Depuis le début de sa carrière, Hanan Ben Ari cultive une relation singulière avec son public. Concerts à prix réduit pour les soldats, proximité assumée avec ses fans, performances émotionnelles et prises de parole sincères : son image dépasse largement celle d’un simple chanteur populaire. Avec ce nouveau projet, il franchit une étape supplémentaire, en s’imposant désormais aussi comme entrepreneur culturel.
Selon des informations révélées par le journaliste israélien Eran Swissa, le futur lieu — provisoirement baptisé « La maison des spectacles de Hanan Ben Ari » — devrait voir le jour à Tel Aviv, épicentre de la vie culturelle israélienne. L’espace sera conçu sur mesure pour répondre aux exigences artistiques du chanteur, tant sur le plan acoustique que scénographique. Il y présentera son nouveau spectacle, tout en mettant la salle à disposition d’autres artistes lorsqu’il ne s’y produira pas.
Ce modèle hybride, très répandu aux États-Unis ou en Europe, reste totalement novateur en Israël. Jusqu’à présent, les artistes locaux dépendaient presque exclusivement de producteurs, de municipalités ou de grands groupes privés pour accéder aux scènes majeures.
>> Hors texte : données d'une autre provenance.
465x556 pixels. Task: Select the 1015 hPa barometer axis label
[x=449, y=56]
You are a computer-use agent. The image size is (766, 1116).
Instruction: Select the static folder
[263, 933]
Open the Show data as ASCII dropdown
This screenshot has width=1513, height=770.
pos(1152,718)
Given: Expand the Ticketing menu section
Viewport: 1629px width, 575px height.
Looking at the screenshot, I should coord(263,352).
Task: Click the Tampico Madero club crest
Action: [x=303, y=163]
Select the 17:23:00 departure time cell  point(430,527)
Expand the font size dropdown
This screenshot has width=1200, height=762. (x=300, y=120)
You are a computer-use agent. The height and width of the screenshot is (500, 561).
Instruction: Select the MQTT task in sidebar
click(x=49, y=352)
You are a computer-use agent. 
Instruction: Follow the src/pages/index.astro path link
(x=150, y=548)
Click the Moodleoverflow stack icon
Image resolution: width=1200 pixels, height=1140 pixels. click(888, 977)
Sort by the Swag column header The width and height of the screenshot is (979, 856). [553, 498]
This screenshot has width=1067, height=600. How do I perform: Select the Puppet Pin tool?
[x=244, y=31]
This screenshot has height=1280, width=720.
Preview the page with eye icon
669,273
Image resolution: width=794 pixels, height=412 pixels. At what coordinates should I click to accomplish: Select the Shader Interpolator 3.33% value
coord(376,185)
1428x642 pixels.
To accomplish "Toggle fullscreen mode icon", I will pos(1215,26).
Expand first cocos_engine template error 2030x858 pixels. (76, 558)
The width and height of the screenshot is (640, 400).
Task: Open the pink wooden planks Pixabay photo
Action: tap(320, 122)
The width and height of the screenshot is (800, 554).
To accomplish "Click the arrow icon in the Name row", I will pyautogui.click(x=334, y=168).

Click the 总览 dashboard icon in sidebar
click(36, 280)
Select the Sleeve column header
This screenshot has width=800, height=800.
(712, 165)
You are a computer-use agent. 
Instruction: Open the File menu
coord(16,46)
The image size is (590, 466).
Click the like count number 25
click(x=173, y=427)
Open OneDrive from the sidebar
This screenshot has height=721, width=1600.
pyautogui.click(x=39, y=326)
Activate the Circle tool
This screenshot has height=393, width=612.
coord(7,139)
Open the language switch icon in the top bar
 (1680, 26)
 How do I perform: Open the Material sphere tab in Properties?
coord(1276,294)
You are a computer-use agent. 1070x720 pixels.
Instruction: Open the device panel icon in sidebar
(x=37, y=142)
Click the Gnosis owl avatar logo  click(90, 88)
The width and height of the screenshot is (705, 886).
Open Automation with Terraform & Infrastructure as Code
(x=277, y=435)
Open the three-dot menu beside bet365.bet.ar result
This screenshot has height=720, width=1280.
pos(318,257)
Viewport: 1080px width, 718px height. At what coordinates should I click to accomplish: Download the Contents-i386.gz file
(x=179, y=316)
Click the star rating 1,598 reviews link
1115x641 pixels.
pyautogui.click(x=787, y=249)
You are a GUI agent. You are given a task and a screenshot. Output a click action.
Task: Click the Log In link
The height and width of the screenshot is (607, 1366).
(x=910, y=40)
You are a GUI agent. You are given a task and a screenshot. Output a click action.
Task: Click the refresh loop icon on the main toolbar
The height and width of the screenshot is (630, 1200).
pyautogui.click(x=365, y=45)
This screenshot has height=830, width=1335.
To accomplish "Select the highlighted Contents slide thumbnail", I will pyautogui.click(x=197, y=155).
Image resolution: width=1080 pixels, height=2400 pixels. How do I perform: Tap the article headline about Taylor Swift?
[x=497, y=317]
En devenant propriétaire de son outil de travail, Ben Ari modifie profondément les règles du jeu, gagnant une indépendance artistique et économique rare dans le paysage culturel israélien.
Le projet représente un investissement financier considérable, estimé à plusieurs millions de shekels, mais aussi un pari audacieux dans un contexte où le secteur du spectacle vivant peine encore à se remettre des années de crise sanitaire et sécuritaire. Pourtant, pour Ben Ari, le risque semble calculé : sa popularité constante, sa capacité à remplir les plus grandes salles du pays — de Césarée à Jérusalem — et la fidélité de son public constituent un socle solide.
Cette proximité avec ses fans n’est d’ailleurs pas qu’un slogan. Lors d’un concert récent à Césarée, le chanteur avait invité le public à écrire ses rêves sur des petits papiers déposés dans une boîte. L’un d’eux demandait : « Je me marie dans un mois, viens chanter à ma houppa ». Un mois plus tard, Hanan Ben Ari tenait parole et accompagnait le couple sous le dais nuptial au son de sa chanson « Shemesh », partageant ensuite la scène sur les réseaux sociaux avec un message simple : « Les promesses, on les tient ».
Au-delà de l’anecdote, ce geste illustre la philosophie du chanteur : une carrière bâtie sur l’authenticité, l’engagement personnel et le refus des conventions établies. Son futur lieu de spectacles pourrait devenir un nouvel espace de création, favorisant des formats plus intimistes, des rencontres artistiques inédites et une liberté de programmation totale.
Si le projet aboutit comme prévu, il pourrait ouvrir la voie à une nouvelle génération d’artistes israéliens désireux de reprendre le contrôle de leur production et de leur diffusion. Pour l’industrie musicale locale, l’initiative de Hanan Ben Ari n’est pas seulement un coup d’éclat médiatique : c’est un changement structurel potentiel, à la croisée de la culture, de l’économie et de l’indépendance artistique.